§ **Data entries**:
-*-*-

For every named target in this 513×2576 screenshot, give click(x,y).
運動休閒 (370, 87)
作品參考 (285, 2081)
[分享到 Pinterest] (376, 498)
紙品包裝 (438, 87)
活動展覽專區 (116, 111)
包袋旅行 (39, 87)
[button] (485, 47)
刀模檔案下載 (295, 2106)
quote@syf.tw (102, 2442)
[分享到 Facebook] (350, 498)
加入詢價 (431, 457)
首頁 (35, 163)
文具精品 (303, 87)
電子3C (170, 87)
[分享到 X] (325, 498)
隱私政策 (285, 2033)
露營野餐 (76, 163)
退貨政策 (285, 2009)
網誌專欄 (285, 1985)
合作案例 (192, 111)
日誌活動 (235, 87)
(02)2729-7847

-*-*-

§ **PROBLEM DETAILS**: Each entry above is to be repeated exactly as it appears.

§ **ANSWER BOX**:
For every named target in this 513×2576 screenshot, give click(x,y).
運動休閒 (370, 87)
作品參考 (285, 2081)
[分享到 Pinterest] (376, 498)
紙品包裝 (438, 87)
活動展覽專區 (116, 111)
包袋旅行 (39, 87)
[button] (485, 47)
刀模檔案下載 (295, 2106)
quote@syf.tw (102, 2442)
[分享到 Facebook] (350, 498)
加入詢價 (431, 457)
首頁 (35, 163)
文具精品 (303, 87)
電子3C (170, 87)
[分享到 X] (325, 498)
隱私政策 (285, 2033)
露營野餐 (76, 163)
退貨政策 (285, 2009)
網誌專欄 (285, 1985)
合作案例 (192, 111)
日誌活動 (235, 87)
(02)2729-7847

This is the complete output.